» Selection:
'''
US - FOMC minutes and February (preliminary) S&P PMIs in focus this week

  • USD: Minutes from the January FOMC meeting, out Wednesday, should reveal more of the discussion around what kind of signs Fed officials need to see to be more convinced that inflation is slowing sustainably to 2%. The majority of Fed officials likely expressed that March could be too soon for a policy rate cut which would be consistent with what has been heard from Fed officials since the meeting. More interesting should be the discussion around the balance sheet reduction process. With liquidity still above ample, the Minutes may mention that most Fed officials do not see a need to imminently change balance sheet policy but that it might be appropriate to slow down the pace of run off at some point this year as reverse repo balances have continued to decline. However, more specific details will likely be discussed at the March meeting.
'''
» Records:
'''
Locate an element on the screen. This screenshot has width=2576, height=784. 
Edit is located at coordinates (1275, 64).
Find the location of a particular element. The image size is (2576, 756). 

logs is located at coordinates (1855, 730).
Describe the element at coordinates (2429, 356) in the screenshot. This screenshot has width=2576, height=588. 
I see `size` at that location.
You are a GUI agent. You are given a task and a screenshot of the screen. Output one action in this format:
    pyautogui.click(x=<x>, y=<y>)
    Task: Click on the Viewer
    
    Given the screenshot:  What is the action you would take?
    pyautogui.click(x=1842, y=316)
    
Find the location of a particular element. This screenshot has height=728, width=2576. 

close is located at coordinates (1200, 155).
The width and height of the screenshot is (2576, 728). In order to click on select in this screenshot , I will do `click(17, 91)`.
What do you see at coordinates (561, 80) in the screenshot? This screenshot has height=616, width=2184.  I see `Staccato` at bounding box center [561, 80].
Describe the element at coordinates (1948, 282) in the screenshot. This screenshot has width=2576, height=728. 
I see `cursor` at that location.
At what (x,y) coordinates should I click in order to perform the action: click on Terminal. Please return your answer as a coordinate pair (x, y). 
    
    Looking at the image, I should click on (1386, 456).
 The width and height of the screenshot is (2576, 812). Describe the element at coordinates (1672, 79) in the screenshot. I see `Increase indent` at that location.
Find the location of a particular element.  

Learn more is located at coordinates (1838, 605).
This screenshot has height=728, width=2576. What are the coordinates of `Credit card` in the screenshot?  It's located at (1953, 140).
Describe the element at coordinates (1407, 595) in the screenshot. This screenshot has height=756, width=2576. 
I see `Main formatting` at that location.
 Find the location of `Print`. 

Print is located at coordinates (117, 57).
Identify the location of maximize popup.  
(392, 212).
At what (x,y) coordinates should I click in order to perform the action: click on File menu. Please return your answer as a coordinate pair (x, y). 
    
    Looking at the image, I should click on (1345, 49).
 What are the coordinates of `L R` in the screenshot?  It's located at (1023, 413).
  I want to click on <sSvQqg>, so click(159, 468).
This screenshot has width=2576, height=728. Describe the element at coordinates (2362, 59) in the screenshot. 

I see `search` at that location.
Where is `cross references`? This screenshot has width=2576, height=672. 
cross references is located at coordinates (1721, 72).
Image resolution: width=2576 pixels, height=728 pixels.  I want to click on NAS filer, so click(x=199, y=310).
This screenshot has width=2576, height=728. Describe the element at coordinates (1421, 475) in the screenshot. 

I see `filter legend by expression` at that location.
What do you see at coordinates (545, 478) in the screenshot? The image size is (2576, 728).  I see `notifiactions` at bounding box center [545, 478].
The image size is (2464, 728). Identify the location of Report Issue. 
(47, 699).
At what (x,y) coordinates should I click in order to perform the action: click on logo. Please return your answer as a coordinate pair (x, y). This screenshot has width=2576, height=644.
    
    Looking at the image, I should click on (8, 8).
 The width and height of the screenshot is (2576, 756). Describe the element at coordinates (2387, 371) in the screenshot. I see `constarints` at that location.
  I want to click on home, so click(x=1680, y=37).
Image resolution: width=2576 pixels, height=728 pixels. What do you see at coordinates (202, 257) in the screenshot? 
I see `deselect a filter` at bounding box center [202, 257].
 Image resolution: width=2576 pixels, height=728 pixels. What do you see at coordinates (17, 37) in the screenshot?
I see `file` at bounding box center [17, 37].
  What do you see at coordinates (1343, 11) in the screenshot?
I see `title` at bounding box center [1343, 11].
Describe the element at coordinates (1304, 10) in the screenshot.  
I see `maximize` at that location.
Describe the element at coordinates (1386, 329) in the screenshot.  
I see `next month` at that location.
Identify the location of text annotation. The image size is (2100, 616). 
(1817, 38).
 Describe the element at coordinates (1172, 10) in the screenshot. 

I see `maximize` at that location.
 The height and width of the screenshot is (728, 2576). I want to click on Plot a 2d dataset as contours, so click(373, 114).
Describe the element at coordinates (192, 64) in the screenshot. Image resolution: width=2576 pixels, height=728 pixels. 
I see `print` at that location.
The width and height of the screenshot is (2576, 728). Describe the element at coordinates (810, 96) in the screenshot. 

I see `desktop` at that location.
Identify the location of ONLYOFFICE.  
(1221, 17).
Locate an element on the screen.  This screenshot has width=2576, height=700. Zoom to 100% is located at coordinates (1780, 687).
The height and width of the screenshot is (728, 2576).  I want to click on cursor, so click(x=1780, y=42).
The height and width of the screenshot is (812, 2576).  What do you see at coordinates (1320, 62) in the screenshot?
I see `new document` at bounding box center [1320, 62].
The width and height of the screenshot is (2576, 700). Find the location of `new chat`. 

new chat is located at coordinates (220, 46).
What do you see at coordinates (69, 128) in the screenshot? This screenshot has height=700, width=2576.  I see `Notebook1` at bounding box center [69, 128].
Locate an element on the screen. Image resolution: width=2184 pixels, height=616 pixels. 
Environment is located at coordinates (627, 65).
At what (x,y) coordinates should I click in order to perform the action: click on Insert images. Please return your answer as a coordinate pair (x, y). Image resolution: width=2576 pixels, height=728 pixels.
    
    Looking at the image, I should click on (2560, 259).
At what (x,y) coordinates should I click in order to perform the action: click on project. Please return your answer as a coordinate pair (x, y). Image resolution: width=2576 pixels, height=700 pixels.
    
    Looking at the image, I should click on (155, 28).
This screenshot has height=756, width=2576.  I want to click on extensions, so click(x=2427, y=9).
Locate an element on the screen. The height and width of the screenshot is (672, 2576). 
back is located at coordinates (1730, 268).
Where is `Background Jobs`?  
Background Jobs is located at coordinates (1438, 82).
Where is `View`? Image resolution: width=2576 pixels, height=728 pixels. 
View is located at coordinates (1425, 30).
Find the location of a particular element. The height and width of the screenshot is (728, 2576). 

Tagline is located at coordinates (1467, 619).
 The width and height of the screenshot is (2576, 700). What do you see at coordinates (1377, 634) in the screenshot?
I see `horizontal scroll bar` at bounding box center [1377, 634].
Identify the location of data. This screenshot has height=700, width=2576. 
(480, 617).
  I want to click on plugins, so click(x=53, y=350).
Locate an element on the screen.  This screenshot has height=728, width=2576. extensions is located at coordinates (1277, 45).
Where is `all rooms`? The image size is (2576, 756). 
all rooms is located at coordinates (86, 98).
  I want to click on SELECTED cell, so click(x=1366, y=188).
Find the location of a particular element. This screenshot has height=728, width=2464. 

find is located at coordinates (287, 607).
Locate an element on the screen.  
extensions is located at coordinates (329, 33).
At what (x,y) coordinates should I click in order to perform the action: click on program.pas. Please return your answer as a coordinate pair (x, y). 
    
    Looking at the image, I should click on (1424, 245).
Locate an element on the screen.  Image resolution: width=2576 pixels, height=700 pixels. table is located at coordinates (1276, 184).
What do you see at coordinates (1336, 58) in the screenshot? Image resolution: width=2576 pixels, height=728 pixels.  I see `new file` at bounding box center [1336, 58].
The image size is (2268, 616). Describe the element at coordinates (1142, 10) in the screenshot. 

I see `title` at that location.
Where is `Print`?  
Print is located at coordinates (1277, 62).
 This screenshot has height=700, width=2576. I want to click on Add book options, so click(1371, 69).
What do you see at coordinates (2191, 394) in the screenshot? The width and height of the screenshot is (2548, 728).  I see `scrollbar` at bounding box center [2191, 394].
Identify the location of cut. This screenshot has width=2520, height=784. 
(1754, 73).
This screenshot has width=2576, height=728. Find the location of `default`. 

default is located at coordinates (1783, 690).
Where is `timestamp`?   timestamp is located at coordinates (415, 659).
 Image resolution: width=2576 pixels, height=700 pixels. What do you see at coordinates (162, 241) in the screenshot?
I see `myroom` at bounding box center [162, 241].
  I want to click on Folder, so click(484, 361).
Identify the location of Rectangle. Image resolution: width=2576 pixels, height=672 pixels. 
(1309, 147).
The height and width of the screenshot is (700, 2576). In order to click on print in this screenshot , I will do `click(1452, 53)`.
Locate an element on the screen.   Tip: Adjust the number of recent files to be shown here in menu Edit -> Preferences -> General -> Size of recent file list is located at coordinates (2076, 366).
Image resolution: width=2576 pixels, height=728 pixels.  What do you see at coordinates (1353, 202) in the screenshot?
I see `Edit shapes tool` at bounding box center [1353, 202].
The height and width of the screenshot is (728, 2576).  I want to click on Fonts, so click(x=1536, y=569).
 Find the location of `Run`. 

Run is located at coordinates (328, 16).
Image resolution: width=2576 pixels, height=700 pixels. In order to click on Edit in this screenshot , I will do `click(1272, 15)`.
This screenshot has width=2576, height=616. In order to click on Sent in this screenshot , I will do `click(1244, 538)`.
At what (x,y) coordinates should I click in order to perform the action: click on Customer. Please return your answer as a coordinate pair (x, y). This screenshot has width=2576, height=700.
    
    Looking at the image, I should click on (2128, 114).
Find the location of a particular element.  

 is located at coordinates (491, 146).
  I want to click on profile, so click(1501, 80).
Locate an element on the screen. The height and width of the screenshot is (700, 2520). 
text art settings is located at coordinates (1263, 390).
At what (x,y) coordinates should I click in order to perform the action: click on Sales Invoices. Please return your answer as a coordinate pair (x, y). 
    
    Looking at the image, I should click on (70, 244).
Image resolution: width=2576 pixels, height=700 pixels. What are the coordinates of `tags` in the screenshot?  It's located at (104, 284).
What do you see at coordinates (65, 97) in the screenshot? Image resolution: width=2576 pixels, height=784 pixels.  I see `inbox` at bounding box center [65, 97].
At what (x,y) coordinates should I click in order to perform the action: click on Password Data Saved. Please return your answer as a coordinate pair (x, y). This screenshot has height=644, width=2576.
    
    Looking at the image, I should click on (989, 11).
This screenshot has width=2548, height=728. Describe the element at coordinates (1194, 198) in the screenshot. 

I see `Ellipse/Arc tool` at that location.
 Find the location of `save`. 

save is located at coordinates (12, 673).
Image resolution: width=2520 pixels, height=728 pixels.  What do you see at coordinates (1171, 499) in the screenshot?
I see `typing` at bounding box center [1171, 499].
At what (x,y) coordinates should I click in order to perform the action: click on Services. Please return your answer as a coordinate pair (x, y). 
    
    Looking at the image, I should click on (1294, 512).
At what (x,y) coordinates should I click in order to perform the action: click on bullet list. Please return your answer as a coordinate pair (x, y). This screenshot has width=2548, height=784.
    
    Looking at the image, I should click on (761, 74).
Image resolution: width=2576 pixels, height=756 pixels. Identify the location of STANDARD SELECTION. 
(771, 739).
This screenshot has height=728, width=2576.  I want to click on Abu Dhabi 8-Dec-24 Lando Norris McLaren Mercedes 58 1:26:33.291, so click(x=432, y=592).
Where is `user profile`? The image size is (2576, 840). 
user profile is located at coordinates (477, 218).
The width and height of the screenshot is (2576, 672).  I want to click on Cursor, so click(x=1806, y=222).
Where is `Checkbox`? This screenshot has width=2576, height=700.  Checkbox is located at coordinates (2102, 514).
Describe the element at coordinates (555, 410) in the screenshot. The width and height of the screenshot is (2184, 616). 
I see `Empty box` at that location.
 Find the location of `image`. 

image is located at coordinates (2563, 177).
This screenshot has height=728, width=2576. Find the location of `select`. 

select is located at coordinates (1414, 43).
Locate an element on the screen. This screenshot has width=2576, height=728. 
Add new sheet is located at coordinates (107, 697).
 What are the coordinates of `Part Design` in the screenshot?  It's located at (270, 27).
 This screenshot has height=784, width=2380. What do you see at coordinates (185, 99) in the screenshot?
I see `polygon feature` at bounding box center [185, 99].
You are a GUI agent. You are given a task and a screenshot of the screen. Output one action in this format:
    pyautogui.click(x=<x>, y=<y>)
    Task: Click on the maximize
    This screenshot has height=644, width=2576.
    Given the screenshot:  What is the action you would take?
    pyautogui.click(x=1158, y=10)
'''
» Given request 1:
Does the FOMC note support each statement below? For each, answer yes or no and quote the words from the FOMC note that decide it.
(a) The minutes from the January FOMC meeting come out on Wednesday.
(b) Most Fed officials likely considered March a suitable time for a policy rate cut.
(c) Reverse repo balances have kept rising.
» Given request 2: How would you put this sentence from the FOMC note into Spanish: "However, more specific details will likely be discussed at the March meeting."
» Given request 3:
Answer these questions from the FOMC note:
(a) Which month's preliminary S&P PMIs are in focus this week?
(b) To what level do Fed officials want to be convinced that inflation is slowing sustainably?
(c) How does the FOMC note describe the current level of liquidity?

» Complete answer 1:
(a) Yes: "Minutes from the January FOMC meeting, out Wednesday"
(b) No: "The majority of Fed officials likely expressed that March could be too soon for a policy rate cut"
(c) No: "as reverse repo balances have continued to decline"

» Complete answer 2: Sin embargo, es probable que se discutan detalles más específicos en la reunión de marzo.

» Complete answer 3:
(a) February
(b) 2%
(c) Still above ample